Parts of the exercise:
A. Summarize the thread on everlasting death in two sentences.
B. In the thread on everlasting death, how does MW classify sin and wrath in relation to everlasting death?
C. Write the next part of the thread on everlasting death, picking up after its final post.

Text block:
§
# "Foreordained to everlasting death" What is "everlasting death"?



## Afterthought (Mar 6, 2013)

So what exactly is the "everlasting death" that God foreordained some to? Is "everlasting death" hell, or is hell part of the execution of the decree rather than the decree itself (it seems that hell, understood as a place of punishment for sins, presupposes a fall; the "everlasting life" of the confession doesn't seem to necessarily presuppose a fall, so that makes me wonder whether "everlasting death" does; then again, I'm not sure what's the difference between "everlasting life" and "everlasting glory")?

If hell is the same as this everlasting death, would we not then be able to say, "God positively chooses some men to go to hell out of the mere pleasure of His will?" ("foreordained" seems to have a more positive aspect to it than a mere "passing by", but a less active involvement than "predestinated") Is that different from saying "God creates some men to damn them?" If so, how?


----------



## MW (Mar 6, 2013)

Afterthought said:


> the "everlasting life" of the confession doesn't seem to necessarily presuppose a fall, so that makes me wonder whether "everlasting death" does)?



From one point of view there are decrees in the plural, that is, different objects and relations that are decreed. From another point of view there is only one decree, that is, God's purpose in and of itself is singular. Hence it is dangerous to jump in on the decrees and separate them one from another. There are means and ends as we view God's decrees but this is merely one of logical order. Ends come first and means lead to the ends. But God decrees all at once in a single act of His will. So we should not separate the ends from the means. Everlasting death is an end. Sin and wrath is a means. Taking God's purpose as one undivided act, we see there is no purpose of God simply to damn men irrespective of their sin and the judgment it deserves. At the same time, we recognise that God's decrees are unconditional, so the foreordination to everlasting death did not contingently depend on sin and judgment entering the world. We can ascertain this much from divine revelation. Farther than this it would be dangerous to venture.
§
Entries shown:
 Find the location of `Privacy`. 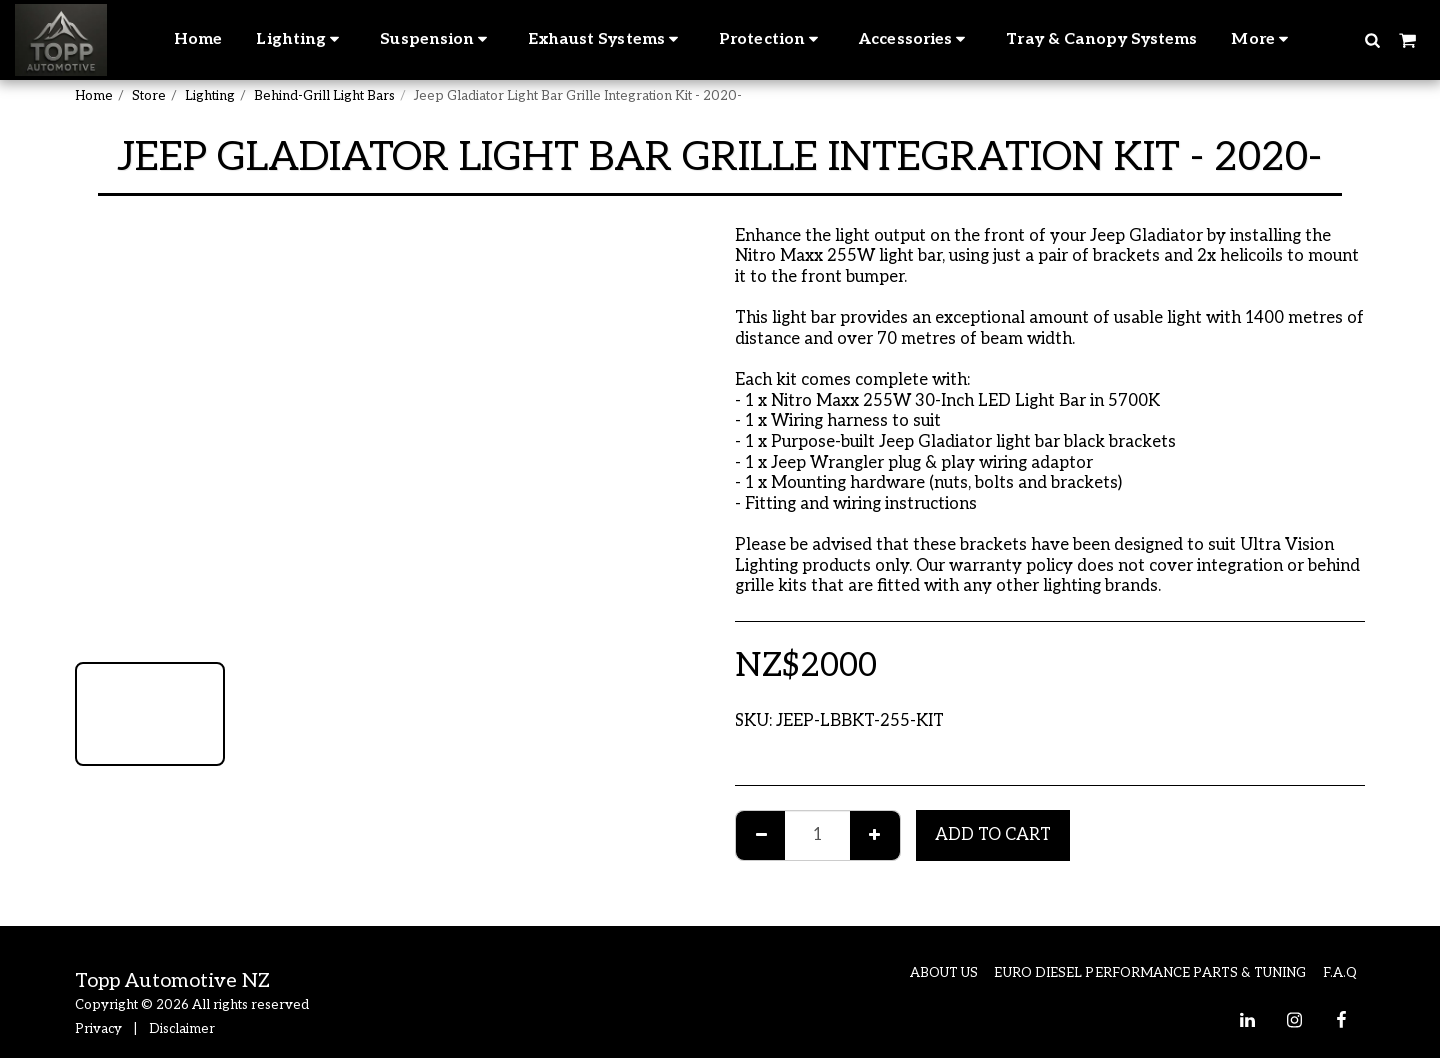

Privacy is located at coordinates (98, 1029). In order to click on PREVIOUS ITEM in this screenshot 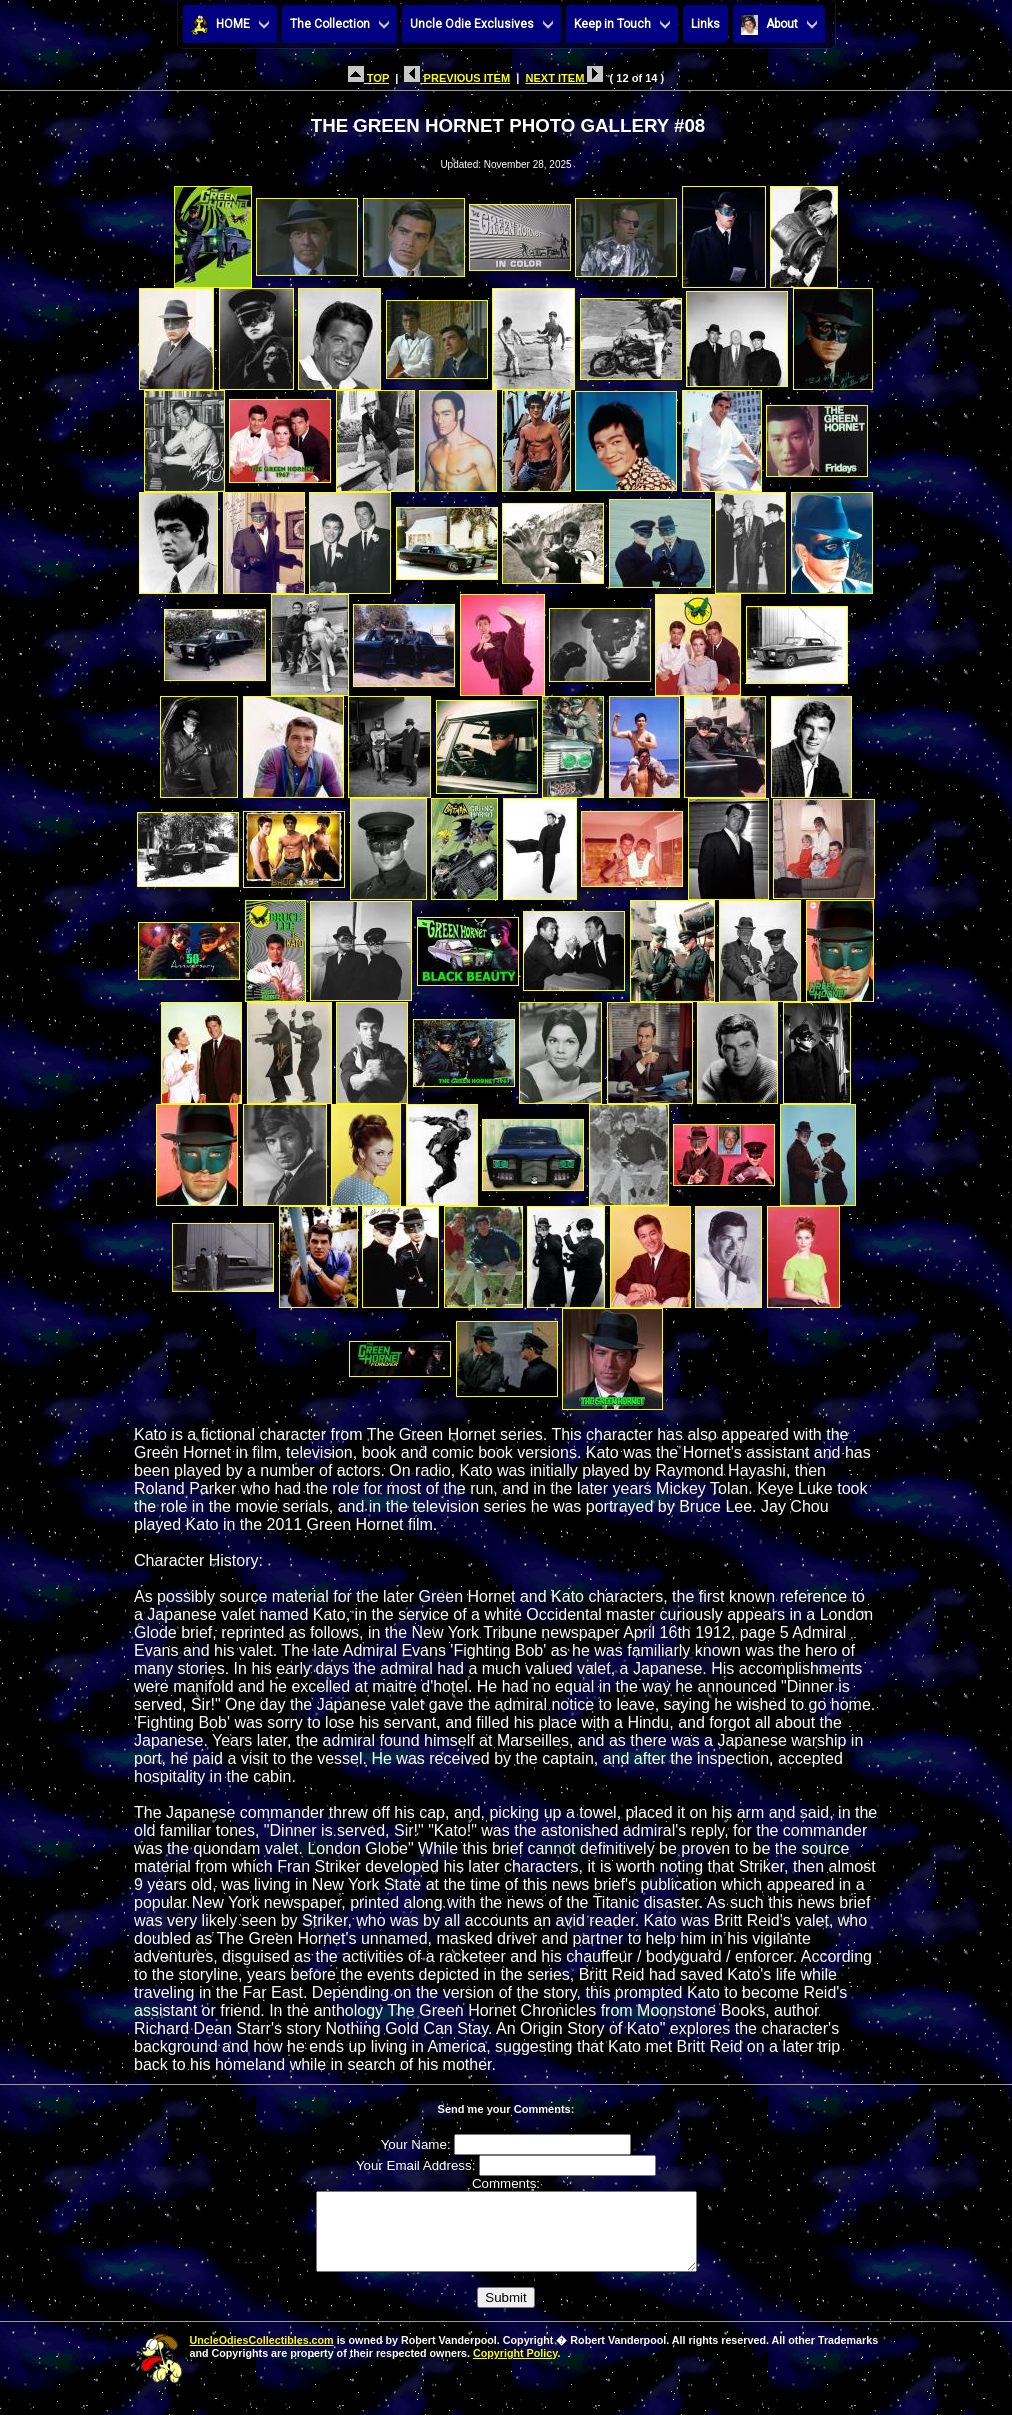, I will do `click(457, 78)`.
§
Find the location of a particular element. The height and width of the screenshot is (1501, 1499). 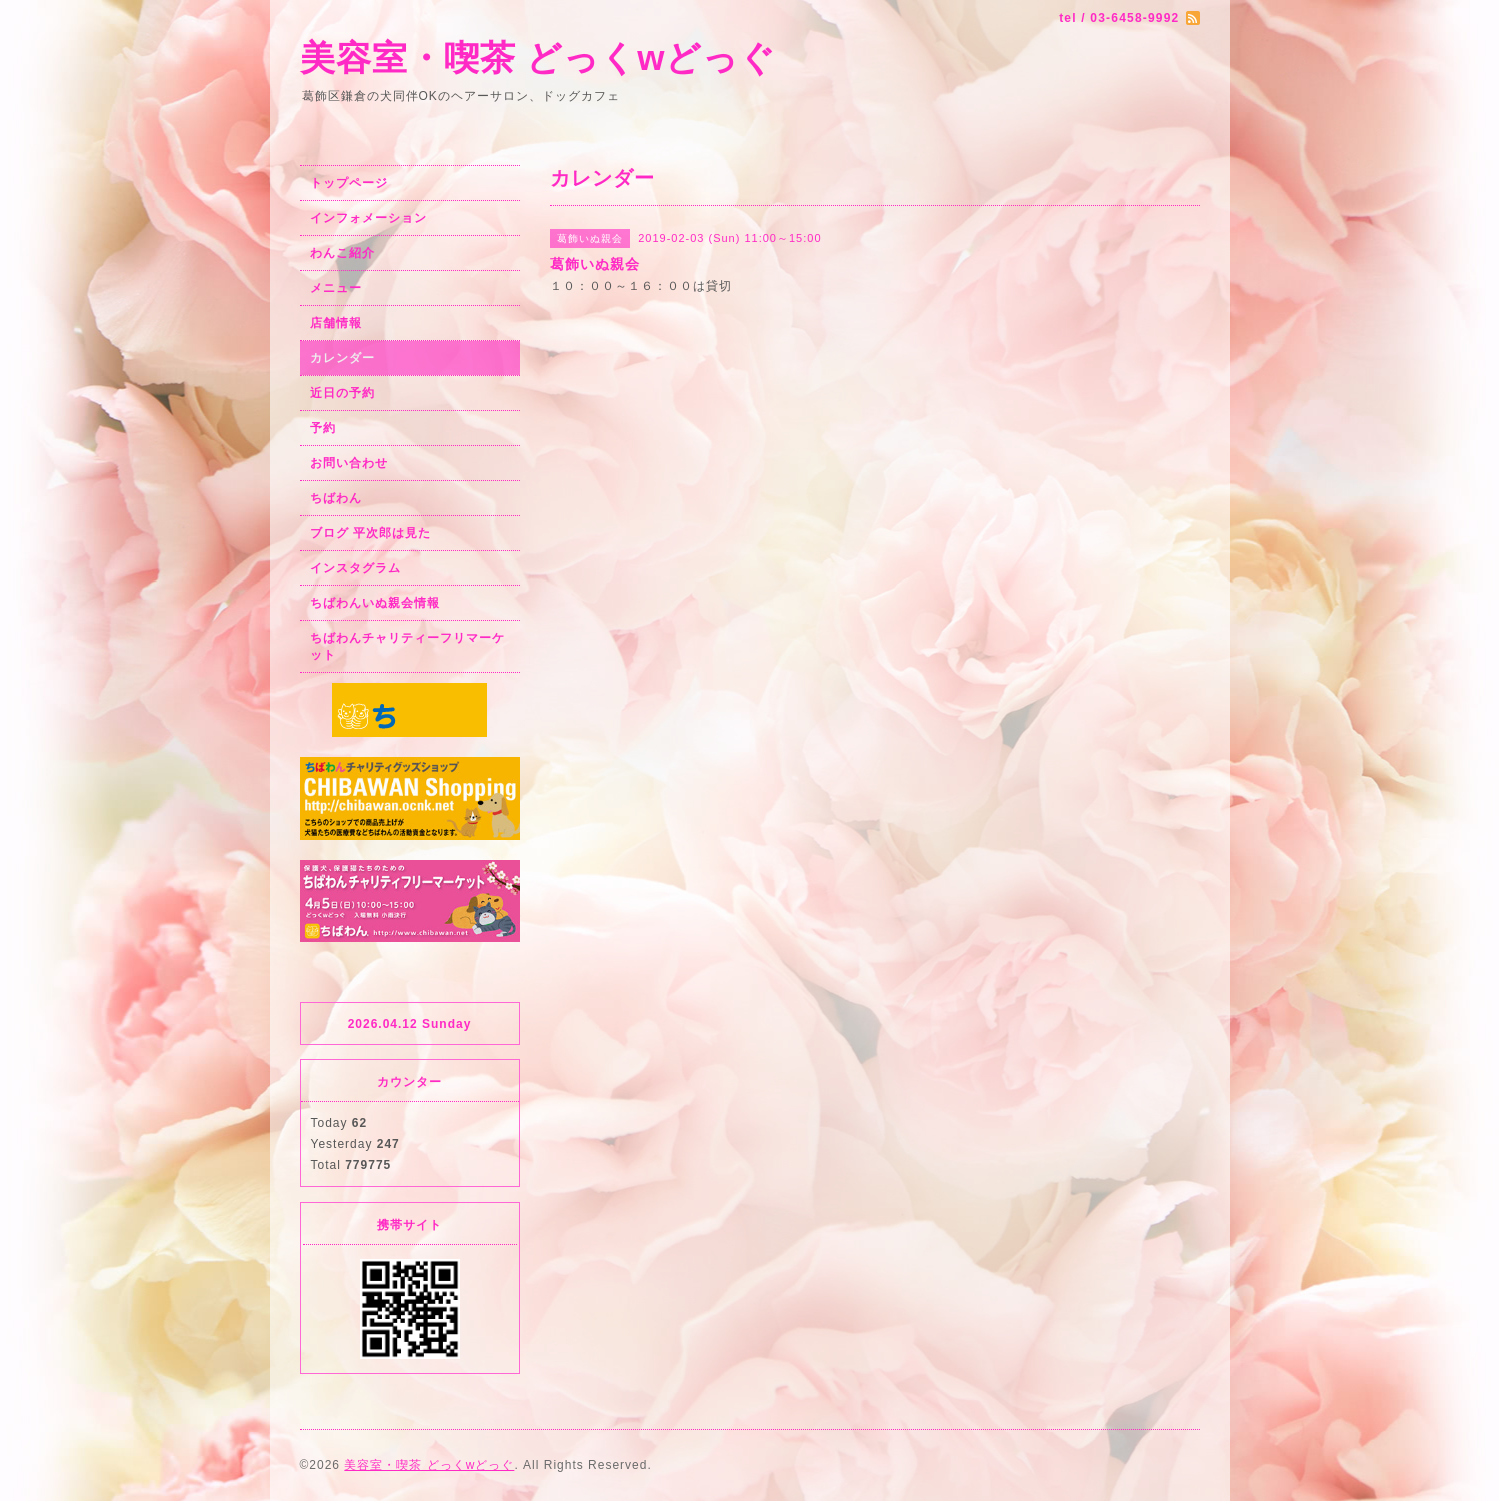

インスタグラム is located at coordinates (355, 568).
§
Responses in order:
A. Afterthought asks whether the "everlasting death" God foreordained some to is hell, and whether that would amount to saying God positively chooses some men to go to hell out of the mere pleasure of His will. MW answers that God decrees all at once in a single act, so everlasting death as an end should not be separated from sin and wrath as its means, though the foreordination to everlasting death is still unconditional.

B. As a means, with everlasting death as the end.

C.
----------



## Afterthought (Mar 6, 2013)

Thank you! That clears up quite a bit, and I think I finally understand the answer to the "God creates some men to damn them" objection that is frequently raised. In an effort to not venture further than it is safe, would it be going too far to ask the question of whether God positively chose the reprobate and the elect or whether God positively chose the elect but merely left the reprobate in their sins? It would seem to me that the former could be seen as the decree, and the latter as the execution of the decree, and so such doesn't seem to go too far since they seem to be two different things (I note the "passing by" language of the confession), unless the execution of the decree is actually a means (it seems to me the execution of the decree would be decreed as a means, but is distinct from the decree itself, even as carrying out a plan is distinct from making a plan?)?

Incidentally, would election unto glory be one of the means of the predestination to everlasting life?


----------



## MW (Mar 7, 2013)

Afterthought said:


> In an effort to not venture further than it is safe, would it be going too far to ask the question of whether God positively chose the reprobate and the elect or whether God positively chose the elect but merely left the reprobate in their sins?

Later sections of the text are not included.